UK regulator fines 4chan £520,000; site responds with AI hamster

Ofcom has fined 4chan a total of £520, 000 for failing to meet duties in the Online Safety Act, including a £450, 000 penalty for lacking age checks to stop children seeing pornography. The regulator set a compliance deadline of 2 April and attached daily penalties for missed measures. The platform’s lawyer answered the demand with an AI-generated cartoon of a hamster and a First Amendment defence.
What the fines cover and the compliance deadlines
Ofcom’s penalties total £520, 000 and break down into three charges: £450, 000 for failing to implement age assurance to prevent children accessing pornography, £50, 000 for not carrying out a suitable assessment of the risk of illegal material being published, and £20, 000 for failing to set out how users are protected from criminal content in its terms of service. The regulator has required 4chan to add an effective age check by 2 April or face a daily penalty of £500 for that failure; additional failings must also be addressed by 2 April or attract extra daily penalties of £200 and £100 respectively.
4chan response and legal stance
Preston Byrne, lawyer for 4chan, posted an AI-generated picture of a giant hamster in response to the fine and wrote that in the United States — described as the only country in which the platform operates — 4chan is breaking no law and its conduct is protected by the First Amendment. The platform has previously refused to pay fines issued by the regulator.

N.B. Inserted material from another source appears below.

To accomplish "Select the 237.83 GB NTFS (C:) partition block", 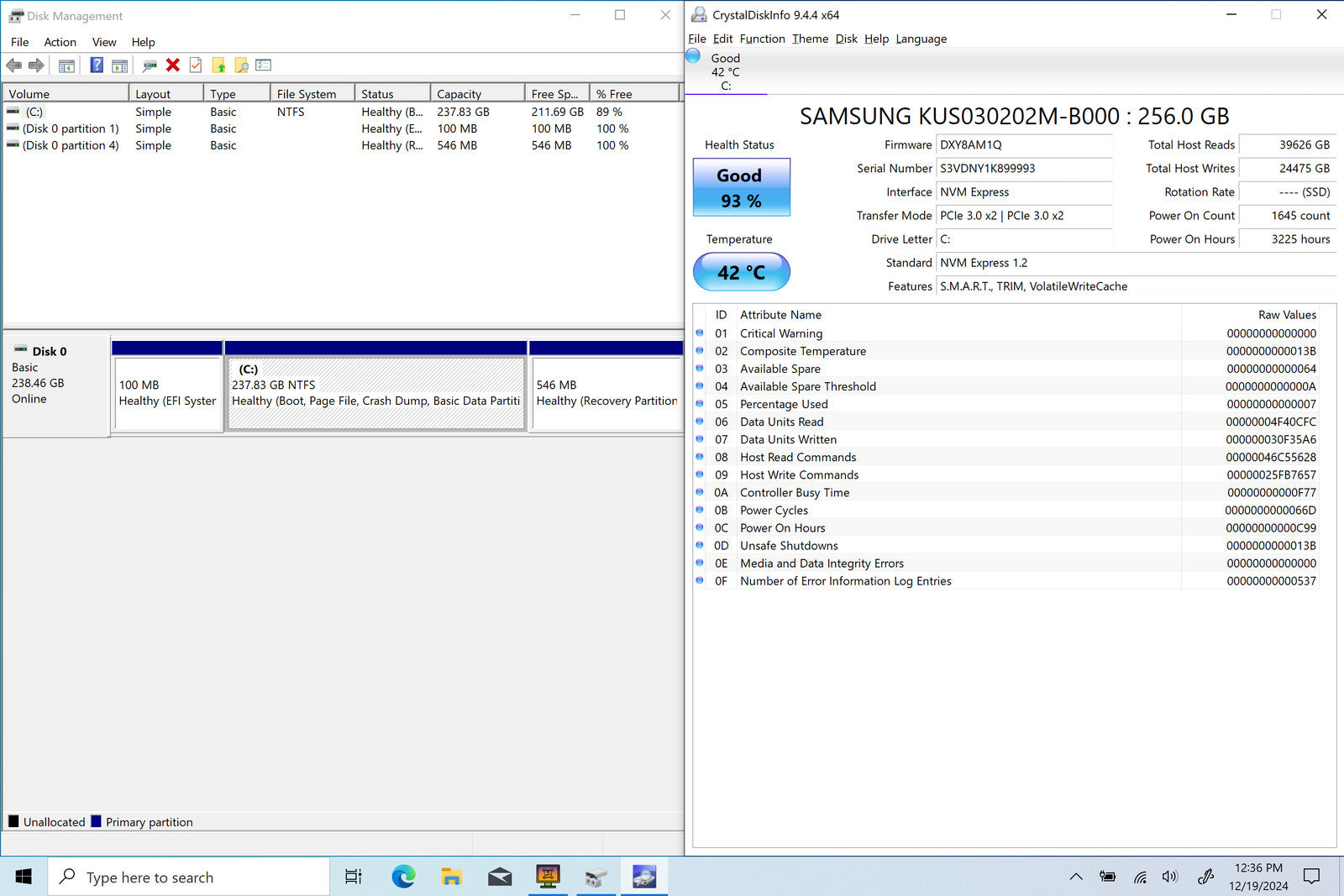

Official reaction, wider enforcement and context
Suzanne Cater, director of enforcement at Ofcom, said companies operating anywhere are not allowed to sell unsafe products to children and that age checks and risk assessments are cornerstones of the online safety laws. Ofcom has issued nearly £3 million in fines to tech firms worldwide under the same legal framework and has said it is considering next steps for firms that miss payment deadlines. In February 2025 Vice President JD Vance told an audience at the AI Summit in Paris that his administration was “growing tired” of foreign attempts to regulate US tech businesses; that remark was referenced in the broader debate surrounding cross-border enforcement.
What happens next
4chan faces a clear compliance window: implement age assurance, complete a suitable illegal-harms risk assessment, and update terms of service by 2 April or incur daily penalties. Ofcom has noted some companies have complied with fines and added age verification, while other fines remain within their payment timeframe and formal next steps are under consideration. Observers should watch whether 4chan pays, meets the technical requirements, or triggers enforcement escalation; the platform’s published AI hamster image and legal posture suggest a legal and public relations contest is underway.
As this story develops, 4chan’s response and Ofcom’s enforcement choices will determine whether the fines are enforced, negotiated, or litigated.